South Africa's Commonwealth membership was restored in 1994, although it remains a republic.

Assassination

On 16 April 1960, Verwoerd was shot and injured by David Pratt while opening the Rand Easter Show at Milner Park, Johannesburg. Pratt was declared insane and sent to a mental institution in Bloemfontein, committing suicide a few months later.

In 1966, Verwoerd was stabbed to death in the House of Assembly by Dimitri Tsafendas, a parliamentary clerk, who escaped the death penalty on the grounds of insanity, saying that a large worm in his stomach told him to kill Verwoerd.

Tsafendas's motive for killing Verwoerd remains unclear. Tsafendas had a Mozambican mother and, although not racially classified as a "coloured", he had a dark skin. This may have played a role, since he had recently fallen in love with a coloured woman. He had applied for reclassification as a coloured, since sexual relations between people of different races were illegal under apartheid.

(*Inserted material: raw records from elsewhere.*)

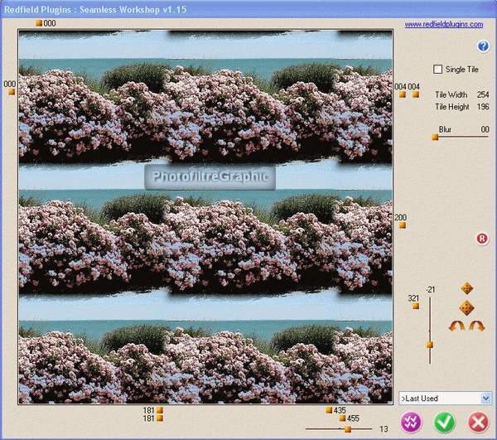Confirm with the green checkmark button
The height and width of the screenshot is (440, 497).
pyautogui.click(x=443, y=422)
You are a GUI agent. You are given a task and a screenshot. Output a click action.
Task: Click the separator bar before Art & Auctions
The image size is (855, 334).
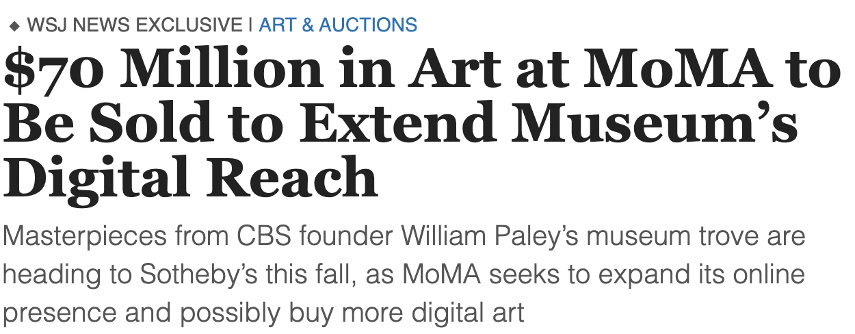(x=251, y=25)
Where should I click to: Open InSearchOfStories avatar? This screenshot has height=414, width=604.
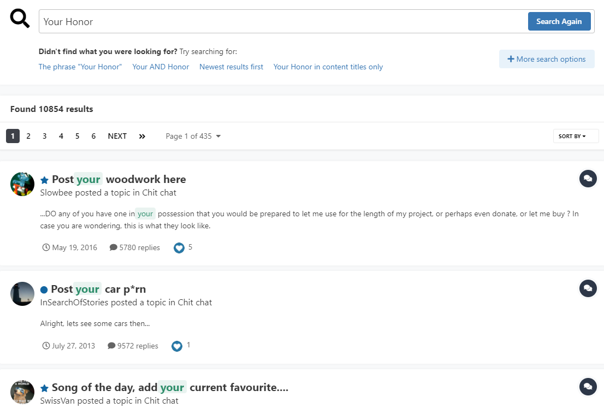22,294
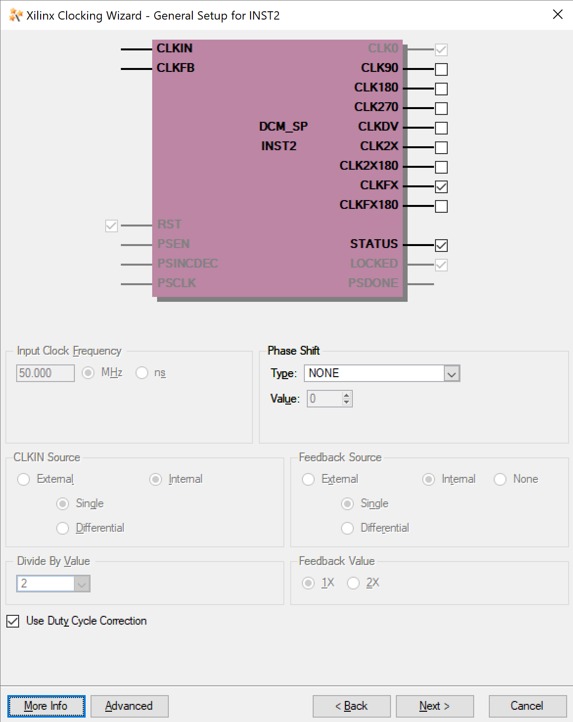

It is also unclear to what degree the murder was a political act. The trial of Tsafendas dealt mainly with the question of whether he was capable of fully understanding the consequences of his actions, and possible motives were never discussed. The attorney general alleged that Tsafendas was a "hired killer", but this was not accepted by Judge Beyers, who ordered Tsafendas to be imprisoned indefinitely at the "State President's pleasure."